■ Required action:
Among the entries that follow, some lines contain the word "will". Show all of them.

■ Extracted records:
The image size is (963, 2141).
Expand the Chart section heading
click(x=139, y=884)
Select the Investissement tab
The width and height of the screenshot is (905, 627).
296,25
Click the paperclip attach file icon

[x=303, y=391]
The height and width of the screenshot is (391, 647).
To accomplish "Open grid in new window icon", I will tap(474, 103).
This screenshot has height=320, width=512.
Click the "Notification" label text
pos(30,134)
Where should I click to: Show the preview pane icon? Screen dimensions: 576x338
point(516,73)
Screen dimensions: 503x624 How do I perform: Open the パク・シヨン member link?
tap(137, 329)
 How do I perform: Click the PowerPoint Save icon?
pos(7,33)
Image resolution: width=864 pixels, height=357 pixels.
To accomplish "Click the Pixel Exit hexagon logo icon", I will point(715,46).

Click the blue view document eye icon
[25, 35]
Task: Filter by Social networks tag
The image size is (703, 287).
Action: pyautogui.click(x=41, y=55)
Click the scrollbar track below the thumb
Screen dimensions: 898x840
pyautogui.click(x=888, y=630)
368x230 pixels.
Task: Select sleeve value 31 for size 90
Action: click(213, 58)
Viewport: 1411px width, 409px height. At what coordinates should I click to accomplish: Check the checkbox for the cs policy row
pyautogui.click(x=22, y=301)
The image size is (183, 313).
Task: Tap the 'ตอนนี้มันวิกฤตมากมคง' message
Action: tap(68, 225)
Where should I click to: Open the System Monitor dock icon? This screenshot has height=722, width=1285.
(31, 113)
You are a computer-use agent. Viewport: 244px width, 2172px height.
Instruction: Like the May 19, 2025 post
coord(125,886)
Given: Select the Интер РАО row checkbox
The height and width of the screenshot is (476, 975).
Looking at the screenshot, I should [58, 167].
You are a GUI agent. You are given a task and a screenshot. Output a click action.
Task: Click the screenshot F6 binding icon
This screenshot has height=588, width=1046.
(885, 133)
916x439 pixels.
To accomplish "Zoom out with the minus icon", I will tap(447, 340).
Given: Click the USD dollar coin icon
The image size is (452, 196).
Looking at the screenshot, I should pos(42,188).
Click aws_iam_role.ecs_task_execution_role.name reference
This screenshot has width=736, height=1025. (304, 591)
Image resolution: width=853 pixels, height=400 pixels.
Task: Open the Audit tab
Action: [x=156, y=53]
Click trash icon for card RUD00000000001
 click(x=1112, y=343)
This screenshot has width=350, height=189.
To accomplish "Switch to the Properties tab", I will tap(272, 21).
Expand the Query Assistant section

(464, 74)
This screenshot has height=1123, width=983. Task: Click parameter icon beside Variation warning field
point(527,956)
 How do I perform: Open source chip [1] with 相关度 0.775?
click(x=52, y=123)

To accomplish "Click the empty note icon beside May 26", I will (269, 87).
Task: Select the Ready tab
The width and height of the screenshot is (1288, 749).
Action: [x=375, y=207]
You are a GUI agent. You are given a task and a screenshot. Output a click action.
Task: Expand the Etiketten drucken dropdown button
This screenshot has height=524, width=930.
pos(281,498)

■ Response:
To accomplish "Open grid in new window icon", I will tap(474, 103).
To accomplish "Click the Pixel Exit hexagon logo icon", I will point(715,46).
To accomplish "Zoom out with the minus icon", I will tap(447, 340).
To accomplish "Switch to the Properties tab", I will tap(272, 21).
To accomplish "Click the empty note icon beside May 26", I will (269, 87).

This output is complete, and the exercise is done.